È significativo notare che quando sui social network compare una notizia che mette in luce l’esistenza di questi pregiudicati, siano ben pochi i commenti o i “like” che le sono tributati, nel timore di esporsi a ritorsioni. Addirittura ci sono portali che si rifiutano di affrontare la questione e proclamano a gran voce che tutto va bene spesso negando perfino l’evidenza.
Si tratta di comportamenti indubbiamente tristi, ma oggettivamente comprensibili. È pericoloso farsi nemici in Africa. Soprattutto quando questi nemici – grazie al denaro prodotto dal crimine – possono comprarsi potenti protezioni presso le autorità locali, corruttibili fino all'osso e non raramente estese fino agli scranni dei giudici. Del resto, quale messaggio può ricevere l’uomo comune quando deve costatare l’elevato livello d’impunità di cui gode chi ha fatto della trasgressione la propria strategia di vita? In che altro modo può essere giudicato l’atteggiamento imbelle della cosiddetta “Giustizia” (che giustizia non è) se non un invito a delinquere, catalogando implicitamente in “furbi” quelli che lo fanno e in “stupidi”, quelli che se ne astengono o che, come spesso accade, ne diventano vittime impotenti?

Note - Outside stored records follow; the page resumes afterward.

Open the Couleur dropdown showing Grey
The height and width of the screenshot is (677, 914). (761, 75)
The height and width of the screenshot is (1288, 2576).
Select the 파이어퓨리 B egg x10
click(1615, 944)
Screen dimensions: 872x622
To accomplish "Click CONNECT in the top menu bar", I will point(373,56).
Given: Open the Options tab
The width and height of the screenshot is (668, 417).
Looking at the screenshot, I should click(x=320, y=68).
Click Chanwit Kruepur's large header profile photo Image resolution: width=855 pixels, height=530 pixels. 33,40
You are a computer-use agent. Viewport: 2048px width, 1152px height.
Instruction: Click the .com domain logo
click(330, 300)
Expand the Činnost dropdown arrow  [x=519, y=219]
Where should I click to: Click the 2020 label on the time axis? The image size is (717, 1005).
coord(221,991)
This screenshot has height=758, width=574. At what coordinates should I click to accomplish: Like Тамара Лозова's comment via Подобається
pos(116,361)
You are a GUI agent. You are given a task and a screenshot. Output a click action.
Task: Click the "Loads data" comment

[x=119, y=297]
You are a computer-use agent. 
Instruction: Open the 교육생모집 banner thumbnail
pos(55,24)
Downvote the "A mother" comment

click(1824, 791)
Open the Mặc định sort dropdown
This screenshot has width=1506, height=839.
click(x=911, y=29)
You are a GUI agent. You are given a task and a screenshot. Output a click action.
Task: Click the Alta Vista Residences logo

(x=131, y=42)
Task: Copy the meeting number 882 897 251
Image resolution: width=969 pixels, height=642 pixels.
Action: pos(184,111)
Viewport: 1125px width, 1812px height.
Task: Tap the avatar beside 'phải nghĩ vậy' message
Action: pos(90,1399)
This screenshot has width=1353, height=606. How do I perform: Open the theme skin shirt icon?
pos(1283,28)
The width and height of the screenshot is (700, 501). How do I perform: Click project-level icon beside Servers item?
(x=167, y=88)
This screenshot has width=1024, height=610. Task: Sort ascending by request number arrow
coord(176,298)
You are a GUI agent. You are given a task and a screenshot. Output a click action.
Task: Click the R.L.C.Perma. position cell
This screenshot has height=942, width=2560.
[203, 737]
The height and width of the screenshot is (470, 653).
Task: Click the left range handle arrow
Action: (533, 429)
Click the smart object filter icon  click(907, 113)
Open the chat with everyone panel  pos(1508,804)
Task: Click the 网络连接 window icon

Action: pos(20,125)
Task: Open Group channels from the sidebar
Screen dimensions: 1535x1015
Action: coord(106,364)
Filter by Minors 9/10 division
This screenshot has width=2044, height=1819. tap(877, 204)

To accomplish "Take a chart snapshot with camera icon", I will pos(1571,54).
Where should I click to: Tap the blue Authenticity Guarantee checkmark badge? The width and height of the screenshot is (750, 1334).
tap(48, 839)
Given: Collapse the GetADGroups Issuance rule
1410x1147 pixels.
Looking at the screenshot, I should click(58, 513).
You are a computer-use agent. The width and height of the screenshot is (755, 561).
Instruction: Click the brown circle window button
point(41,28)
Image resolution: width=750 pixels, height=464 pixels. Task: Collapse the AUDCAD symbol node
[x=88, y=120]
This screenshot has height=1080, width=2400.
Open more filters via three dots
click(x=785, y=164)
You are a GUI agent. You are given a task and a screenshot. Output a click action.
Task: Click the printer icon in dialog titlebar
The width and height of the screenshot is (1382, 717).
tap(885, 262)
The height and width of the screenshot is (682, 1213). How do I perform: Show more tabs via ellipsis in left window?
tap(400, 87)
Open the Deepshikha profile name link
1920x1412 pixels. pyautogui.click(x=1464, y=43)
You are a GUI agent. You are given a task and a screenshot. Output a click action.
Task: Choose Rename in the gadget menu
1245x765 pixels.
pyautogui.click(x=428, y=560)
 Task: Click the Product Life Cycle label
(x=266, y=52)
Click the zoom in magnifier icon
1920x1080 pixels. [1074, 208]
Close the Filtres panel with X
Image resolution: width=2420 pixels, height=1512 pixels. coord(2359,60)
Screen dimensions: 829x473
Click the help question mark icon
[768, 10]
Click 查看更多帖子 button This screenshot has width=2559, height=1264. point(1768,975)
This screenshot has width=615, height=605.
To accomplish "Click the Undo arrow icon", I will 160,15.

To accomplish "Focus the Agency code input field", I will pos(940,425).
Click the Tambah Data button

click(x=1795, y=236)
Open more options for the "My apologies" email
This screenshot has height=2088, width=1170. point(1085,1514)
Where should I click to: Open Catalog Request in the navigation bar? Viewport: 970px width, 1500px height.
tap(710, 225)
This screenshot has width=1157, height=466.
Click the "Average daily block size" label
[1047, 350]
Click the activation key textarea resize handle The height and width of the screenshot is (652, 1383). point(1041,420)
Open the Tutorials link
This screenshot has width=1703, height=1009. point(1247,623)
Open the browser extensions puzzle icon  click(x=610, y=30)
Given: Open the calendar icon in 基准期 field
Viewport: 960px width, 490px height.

Sono molte le domande rimaste senza risposta riguardo all'applicazione di questo ormai fantomatico “Accordo di Estradizione”. Quali sono i criteri che lo regolano? Perché può essere reso attivo nei confronti di alcuni e non operare nei confronti di altri? A quali discrezionalità è soggetto? Quanti e quali sono gli ordini internazionali di arresto che l’Italia ha trasmesso al Kenya e – se trasmessi – perché il Kenya non li ha eseguiti, pur avendo sottoscritto l’accordo? Su questo tema le nostre autorità diplomatiche, mantengono sempre le bocche cucite e quando le aprono, è solo per suggerire di tenere, nel merito, un “basso profilo”. Ma questo “basso profilo”, con il silenzio che implica, è proprio la vanga che getta immeritato fango addosso a un’intera comunità e che, per naturale estensione, si scarica anche sulla nazione cui apparteniamo.